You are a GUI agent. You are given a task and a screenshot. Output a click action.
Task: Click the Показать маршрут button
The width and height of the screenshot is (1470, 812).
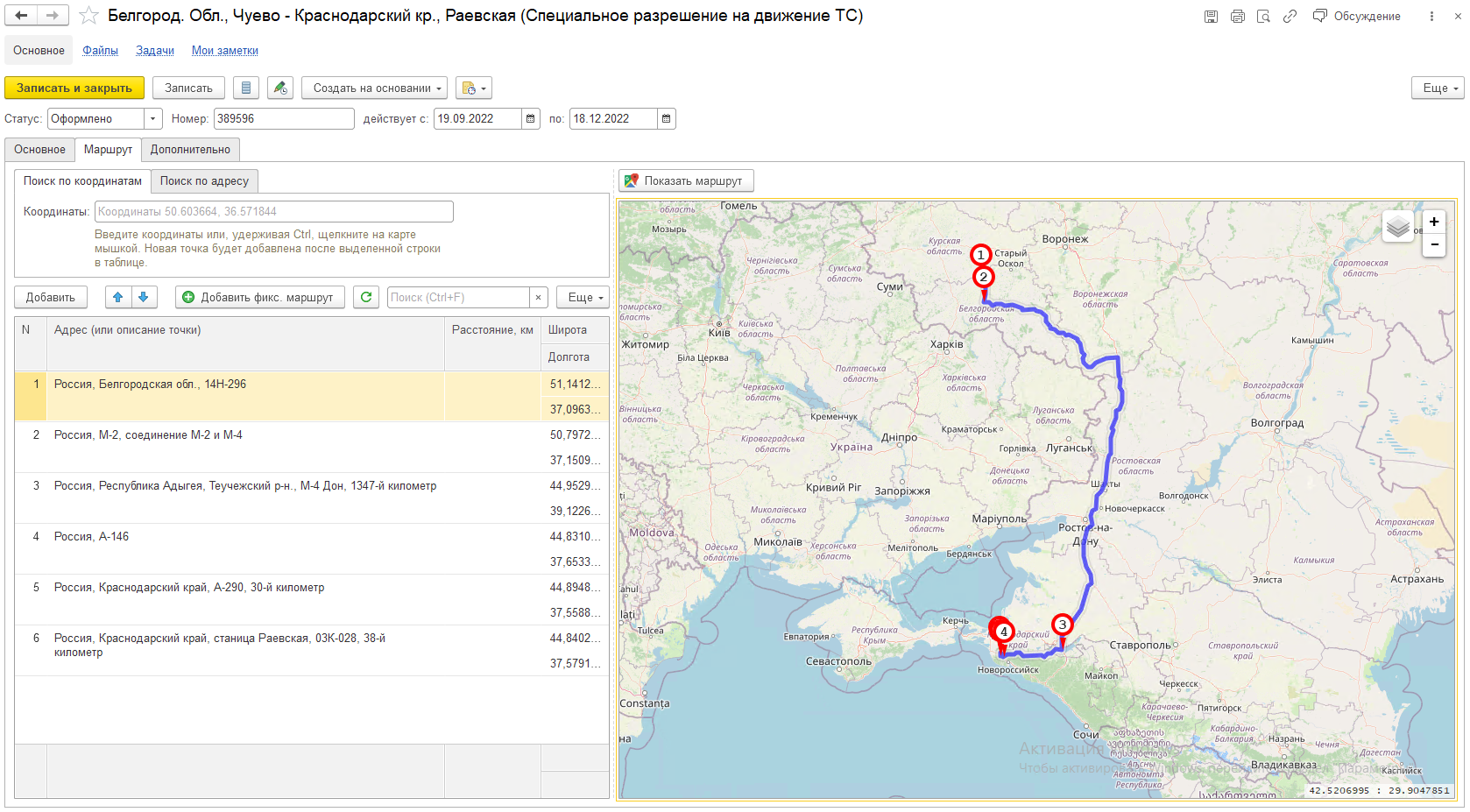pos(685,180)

────────────────────

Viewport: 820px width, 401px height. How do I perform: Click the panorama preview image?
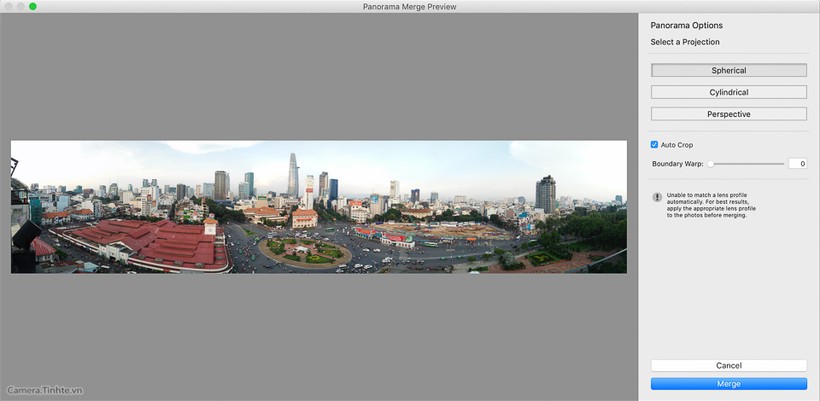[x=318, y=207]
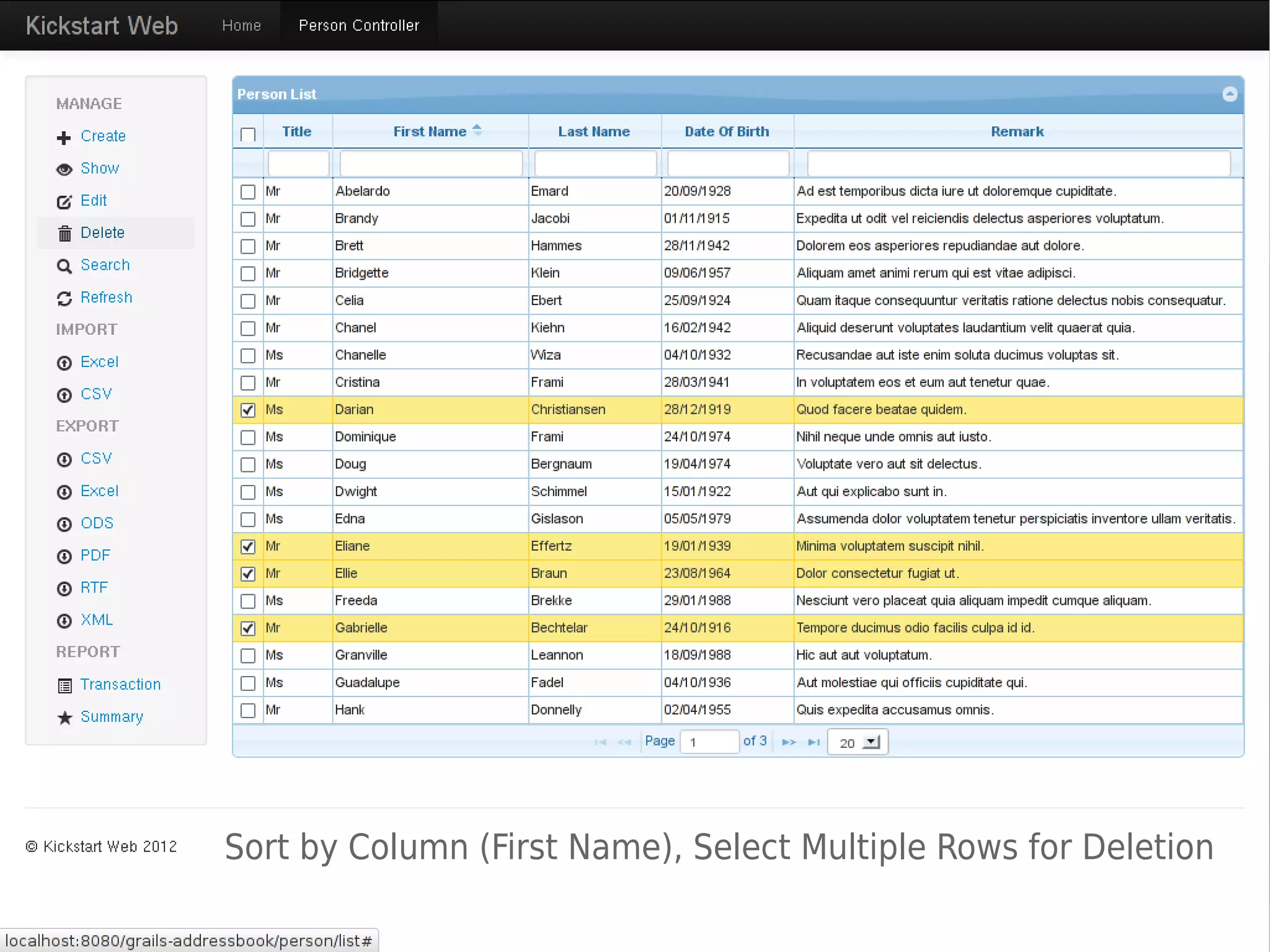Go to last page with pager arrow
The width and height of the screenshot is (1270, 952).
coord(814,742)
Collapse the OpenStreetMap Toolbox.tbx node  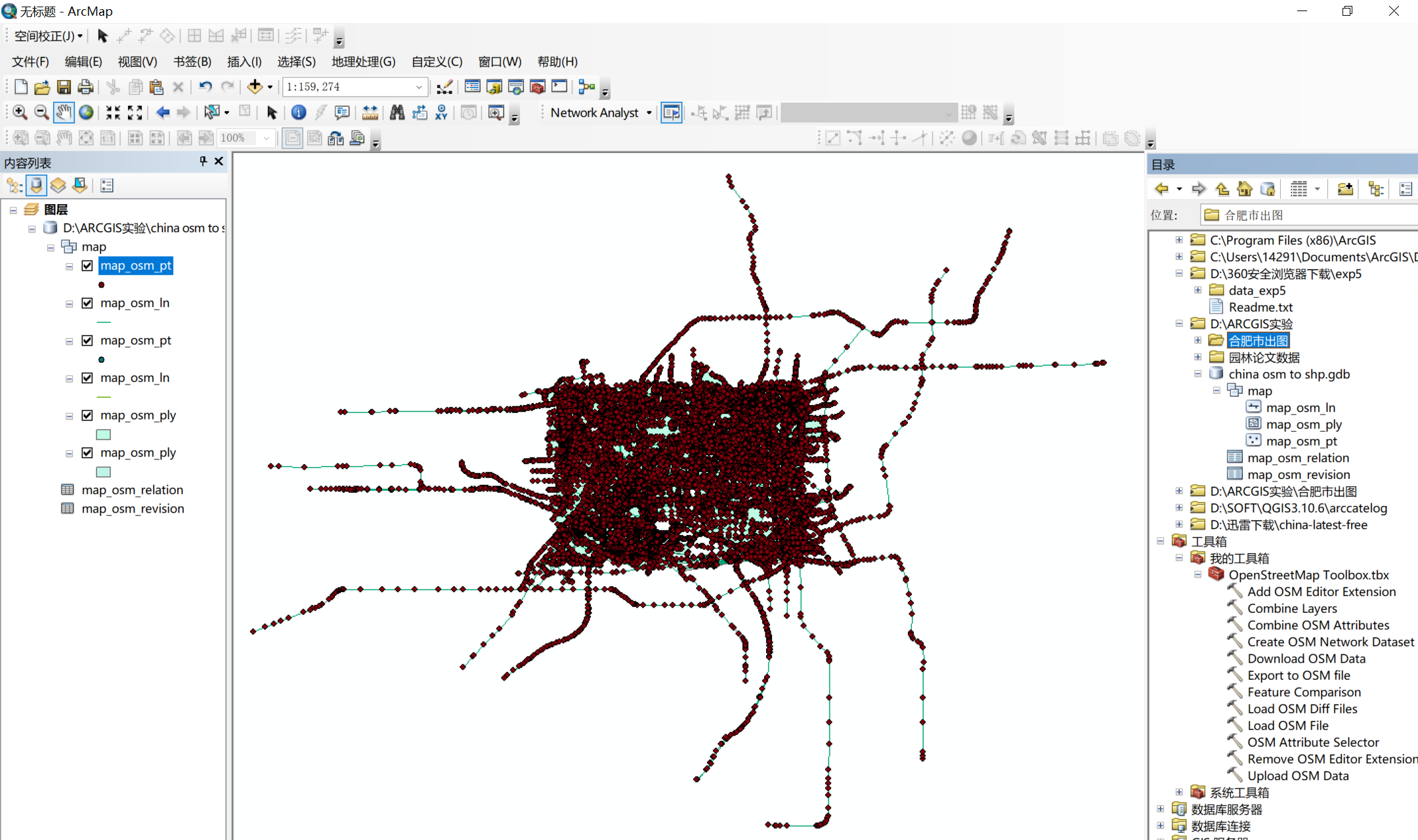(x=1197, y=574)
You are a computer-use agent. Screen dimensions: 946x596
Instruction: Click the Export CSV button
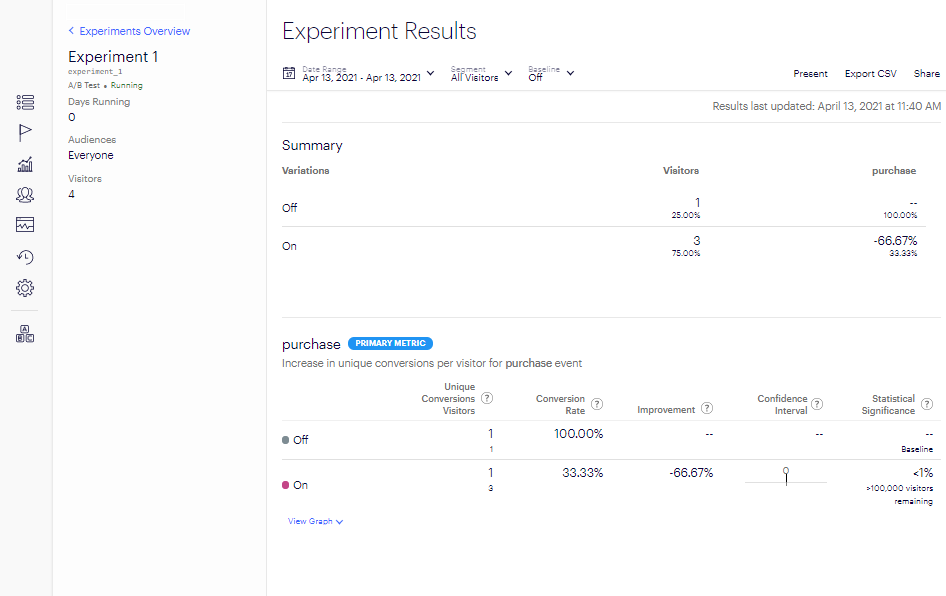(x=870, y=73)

────────────────────

◆ Given request:
Please gather every line of the records that contains the word "agent" and copy each one in full.

◆ Output for this exercise:
You are a GUI agent. You are given a task and a screenshot. Output a click action.
You are a computer-use agent. Screen dimensions: 946x596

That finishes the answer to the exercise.